##### INPUT MATERIAL #####

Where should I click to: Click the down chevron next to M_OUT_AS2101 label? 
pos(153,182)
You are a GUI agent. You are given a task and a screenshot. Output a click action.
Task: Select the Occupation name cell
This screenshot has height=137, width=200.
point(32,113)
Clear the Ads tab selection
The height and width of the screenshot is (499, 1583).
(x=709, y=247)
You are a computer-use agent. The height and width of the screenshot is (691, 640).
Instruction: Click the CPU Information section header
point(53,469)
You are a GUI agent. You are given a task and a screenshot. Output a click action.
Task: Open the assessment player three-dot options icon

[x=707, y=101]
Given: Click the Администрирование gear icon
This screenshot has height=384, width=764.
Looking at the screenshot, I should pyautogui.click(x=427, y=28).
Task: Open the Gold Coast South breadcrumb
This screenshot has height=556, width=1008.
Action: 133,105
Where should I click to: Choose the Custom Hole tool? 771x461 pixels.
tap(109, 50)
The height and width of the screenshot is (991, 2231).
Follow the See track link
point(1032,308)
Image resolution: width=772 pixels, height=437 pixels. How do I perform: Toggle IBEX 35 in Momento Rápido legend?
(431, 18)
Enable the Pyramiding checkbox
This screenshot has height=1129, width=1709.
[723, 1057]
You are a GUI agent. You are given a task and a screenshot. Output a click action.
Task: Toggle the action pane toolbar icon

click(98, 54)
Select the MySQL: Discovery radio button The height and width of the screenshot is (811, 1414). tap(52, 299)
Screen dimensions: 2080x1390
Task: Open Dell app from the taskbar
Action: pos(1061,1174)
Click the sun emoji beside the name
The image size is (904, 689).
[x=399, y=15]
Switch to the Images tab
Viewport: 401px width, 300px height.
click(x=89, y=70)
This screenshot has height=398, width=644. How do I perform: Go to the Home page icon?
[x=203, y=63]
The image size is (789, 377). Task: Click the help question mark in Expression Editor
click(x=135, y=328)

#####

Update the items above so that "GUI agent" reads "interface agent" wherever it appears, leaving everything else unchanged.

> **OUTPUT OF THE EXERCISE**
Where should I click to: Click the down chevron next to M_OUT_AS2101 label? 
pos(153,182)
You are a interface agent. You are given a task and a screenshot. Output a click action.
Task: Select the Occupation name cell
This screenshot has height=137, width=200.
point(32,113)
Clear the Ads tab selection
The height and width of the screenshot is (499, 1583).
(x=709, y=247)
You are a computer-use agent. The height and width of the screenshot is (691, 640).
Instruction: Click the CPU Information section header
point(53,469)
You are a interface agent. You are given a task and a screenshot. Output a click action.
Task: Open the assessment player three-dot options icon

[x=707, y=101]
Given: Click the Администрирование gear icon
This screenshot has height=384, width=764.
Looking at the screenshot, I should pyautogui.click(x=427, y=28).
Task: Open the Gold Coast South breadcrumb
This screenshot has height=556, width=1008.
Action: 133,105
Where should I click to: Choose the Custom Hole tool? 771x461 pixels.
tap(109, 50)
The height and width of the screenshot is (991, 2231).
Follow the See track link
point(1032,308)
Image resolution: width=772 pixels, height=437 pixels. How do I perform: Toggle IBEX 35 in Momento Rápido legend?
(431, 18)
Enable the Pyramiding checkbox
This screenshot has height=1129, width=1709.
[723, 1057]
You are a interface agent. You are given a task and a screenshot. Output a click action.
Task: Toggle the action pane toolbar icon

click(98, 54)
Select the MySQL: Discovery radio button The height and width of the screenshot is (811, 1414). tap(52, 299)
Screen dimensions: 2080x1390
Task: Open Dell app from the taskbar
Action: pos(1061,1174)
Click the sun emoji beside the name
The image size is (904, 689).
[x=399, y=15]
Switch to the Images tab
Viewport: 401px width, 300px height.
click(x=89, y=70)
This screenshot has height=398, width=644. How do I perform: Go to the Home page icon?
[x=203, y=63]
The image size is (789, 377). Task: Click the help question mark in Expression Editor
click(x=135, y=328)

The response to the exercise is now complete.